■ Exercise instructions ■
Print, please, exactly the lines from the one with "This screenshot has height=558, width=1024." through the final line of the data below, with both ends included and the pictures left out.

Saved entries
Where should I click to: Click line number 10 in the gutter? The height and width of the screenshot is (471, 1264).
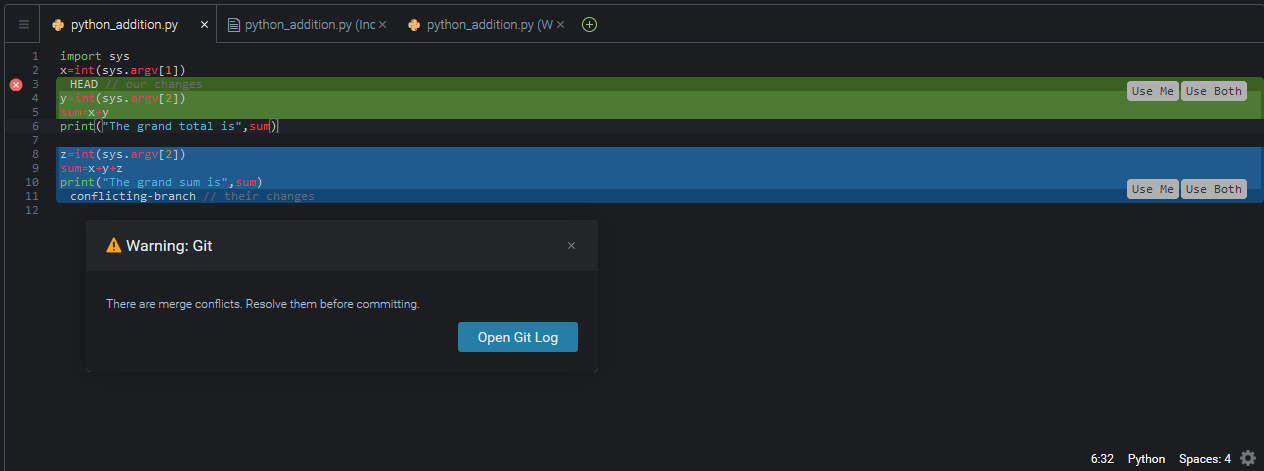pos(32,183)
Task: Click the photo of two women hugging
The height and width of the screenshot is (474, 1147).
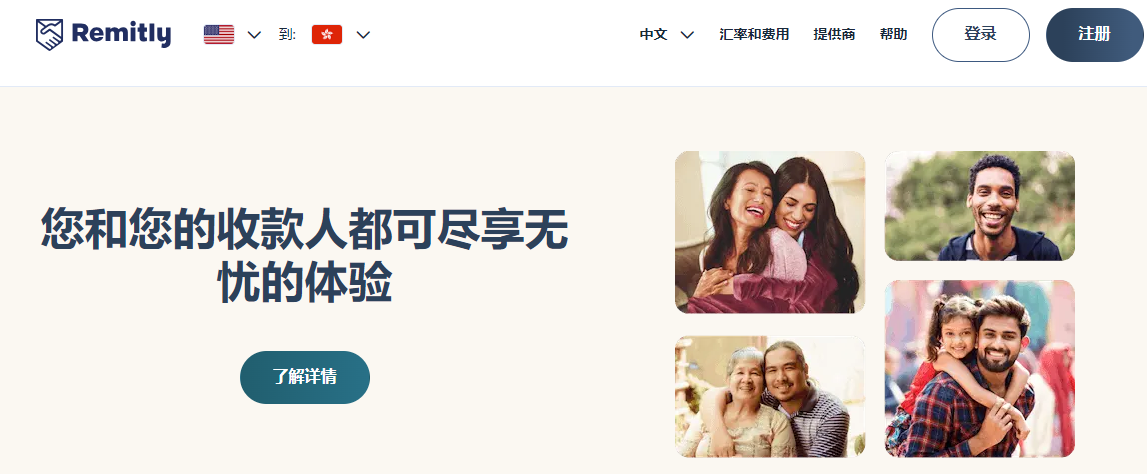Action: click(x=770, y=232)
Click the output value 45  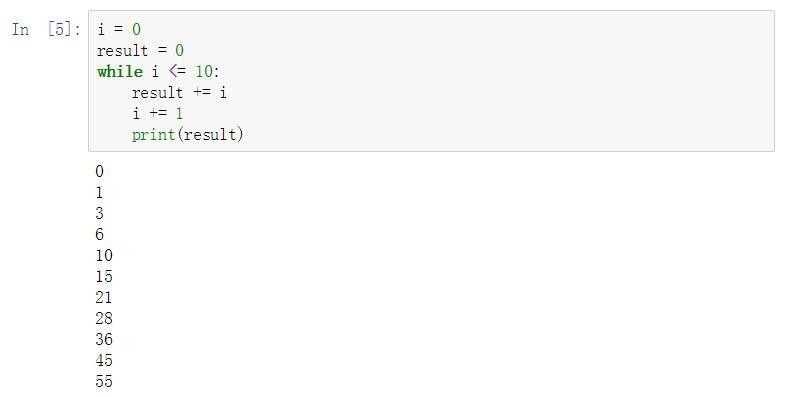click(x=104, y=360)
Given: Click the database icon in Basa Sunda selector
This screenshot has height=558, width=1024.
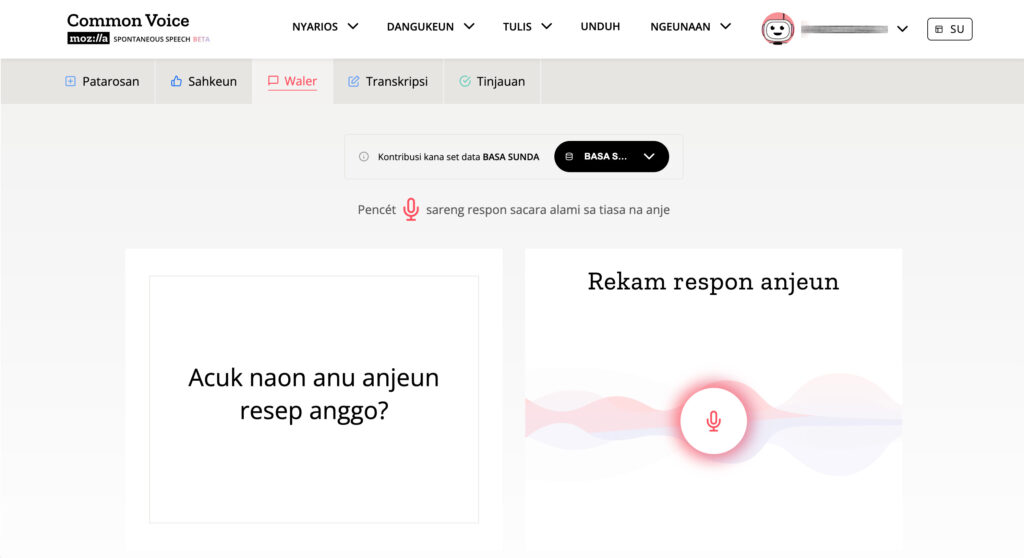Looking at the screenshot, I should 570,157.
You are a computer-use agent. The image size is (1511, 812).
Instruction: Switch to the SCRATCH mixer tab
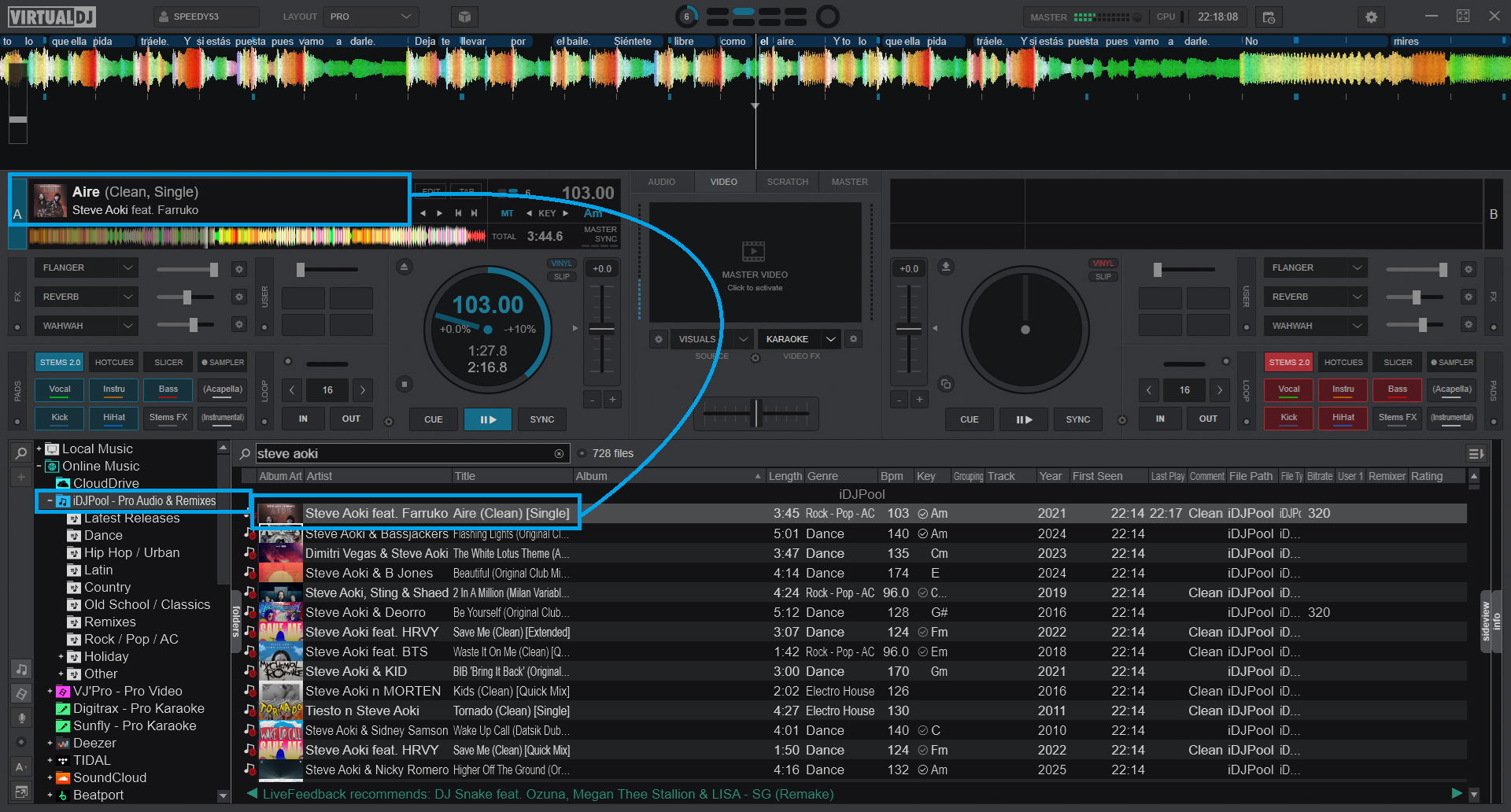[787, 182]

■ Task result ■
This screenshot has height=558, width=1024.
Looking at the screenshot, I should 570,157.
You are a computer-use agent. The image size is (1511, 812).
Instruction: Switch to the SCRATCH mixer tab
[787, 182]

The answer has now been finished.